Article Directory
1. What is architecture
"Architecture" refers to the functional specification, and the ARM architecture is the functional specification of the ARM processor, including the following main contents:
- Instruction set: the function of each instruction, the representation method (encoding) of the instruction in memory;
- Register set: the number, size, function, and initial state of registers;
- Exception model: different privilege levels, exception types, and processing actions when adopting exceptions and returning from exceptions;
- Memory model: the order in which memory is accessed, the behavior of caches when software must perform accurate maintenance;
- Debugging, Tracing, and Statistics: How to set and trigger breakpoints, what and how trace tools can capture information.

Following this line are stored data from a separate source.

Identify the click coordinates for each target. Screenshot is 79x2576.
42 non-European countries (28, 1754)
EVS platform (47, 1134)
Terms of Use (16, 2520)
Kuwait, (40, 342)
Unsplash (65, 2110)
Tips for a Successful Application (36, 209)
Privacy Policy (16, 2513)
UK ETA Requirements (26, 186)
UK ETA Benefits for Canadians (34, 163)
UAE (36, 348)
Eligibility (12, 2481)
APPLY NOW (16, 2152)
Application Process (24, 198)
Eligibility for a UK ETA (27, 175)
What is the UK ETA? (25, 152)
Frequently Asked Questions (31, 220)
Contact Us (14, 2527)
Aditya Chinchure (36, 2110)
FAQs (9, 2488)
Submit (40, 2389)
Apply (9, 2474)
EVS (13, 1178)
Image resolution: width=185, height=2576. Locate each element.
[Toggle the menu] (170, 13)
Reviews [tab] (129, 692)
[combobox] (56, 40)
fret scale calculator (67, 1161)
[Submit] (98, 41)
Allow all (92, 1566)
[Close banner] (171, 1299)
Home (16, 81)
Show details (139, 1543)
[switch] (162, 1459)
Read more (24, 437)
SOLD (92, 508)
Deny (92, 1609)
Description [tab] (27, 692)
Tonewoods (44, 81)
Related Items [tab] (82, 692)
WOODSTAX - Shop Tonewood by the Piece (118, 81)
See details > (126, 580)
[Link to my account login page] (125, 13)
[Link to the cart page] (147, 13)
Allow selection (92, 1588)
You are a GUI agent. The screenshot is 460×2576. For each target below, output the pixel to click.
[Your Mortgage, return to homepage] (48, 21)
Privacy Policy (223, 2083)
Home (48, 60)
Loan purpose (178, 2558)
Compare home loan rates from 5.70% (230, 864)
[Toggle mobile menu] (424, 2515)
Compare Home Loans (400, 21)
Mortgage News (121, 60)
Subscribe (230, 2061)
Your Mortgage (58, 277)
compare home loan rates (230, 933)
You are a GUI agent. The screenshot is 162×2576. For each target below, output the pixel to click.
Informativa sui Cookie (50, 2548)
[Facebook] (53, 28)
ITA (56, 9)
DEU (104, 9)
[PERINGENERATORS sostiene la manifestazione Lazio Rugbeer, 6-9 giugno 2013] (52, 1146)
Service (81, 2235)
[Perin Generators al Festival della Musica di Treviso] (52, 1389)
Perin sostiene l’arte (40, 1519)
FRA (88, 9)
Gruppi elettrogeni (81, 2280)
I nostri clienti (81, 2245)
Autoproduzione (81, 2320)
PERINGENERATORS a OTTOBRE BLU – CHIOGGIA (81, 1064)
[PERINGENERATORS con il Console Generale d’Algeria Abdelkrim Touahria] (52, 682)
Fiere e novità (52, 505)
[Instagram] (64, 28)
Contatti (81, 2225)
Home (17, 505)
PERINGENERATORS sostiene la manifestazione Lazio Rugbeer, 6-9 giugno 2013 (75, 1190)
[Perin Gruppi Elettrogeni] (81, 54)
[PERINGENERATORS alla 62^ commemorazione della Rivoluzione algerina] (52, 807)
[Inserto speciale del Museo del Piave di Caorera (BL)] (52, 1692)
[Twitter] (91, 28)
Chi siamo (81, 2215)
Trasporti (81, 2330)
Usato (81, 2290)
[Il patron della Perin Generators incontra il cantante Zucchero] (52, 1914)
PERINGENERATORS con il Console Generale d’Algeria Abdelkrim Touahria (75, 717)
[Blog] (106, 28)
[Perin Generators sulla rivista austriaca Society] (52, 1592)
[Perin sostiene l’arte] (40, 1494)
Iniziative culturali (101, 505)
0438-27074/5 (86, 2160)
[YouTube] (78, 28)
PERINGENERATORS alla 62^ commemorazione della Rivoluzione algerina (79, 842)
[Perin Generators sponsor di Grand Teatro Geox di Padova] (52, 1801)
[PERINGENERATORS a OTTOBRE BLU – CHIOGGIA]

"Architecture" does not directly explain how to build a processor and work, it just provides a behavior specification between software and hardware, the specific processor construction and design is called "micro-architecture" Micro-Architecture, micro-architecture includes:
- Pipeline Length and Layout
- Number and size of caches
- The number of cycles of a single instruction (one instruction cycle corresponds to several clock cycles)
- Other optional features
Two, ARM architecture classification
ARM provides three architectural profiles:
- A-Profile (application): used in complex computing applications, such as servers, mobile phones, and car hosts;
- R-Profile (real-time): Used where real-time response is required, such as safety-critical applications or applications that require deterministic response, such as medical equipment, vehicle steering, braking and signaling, etc.;
- M-Profile (microcontroller): used in places with strong requirements for energy efficiency, power consumption, and size, such as deeply embedded chips, small sensors, communication modules, and smart home products.
The construction and design of a processor is called a "microarchitecture." The microarchitecture defines how the processor works, including: the length and layout of the pipeline, the number and size of caches, the number of cycles for a single instruction, and other optional features.
Arm-A architecture
Armv7-A
(1) Instruction set
The ARMv7-A architecture is a 32-bit processor architecture, which is also a load/store architecture, that is, data processing instruction operations are completed in general-purpose registers, and only load/store instructions can access memory. In addition, there is another major feature of the ARM instruction set, that is, almost all instructions in the ARM instruction set can add condition codes.
The ARM instruction set can be classified into the following four categories:
- Data processing operations (ALU operations such as ADD);
- memory operations (load/store);
- control flow (loops, jumps, condition codes, etc.);
- System (coprocessor, debug, mode switching, etc.).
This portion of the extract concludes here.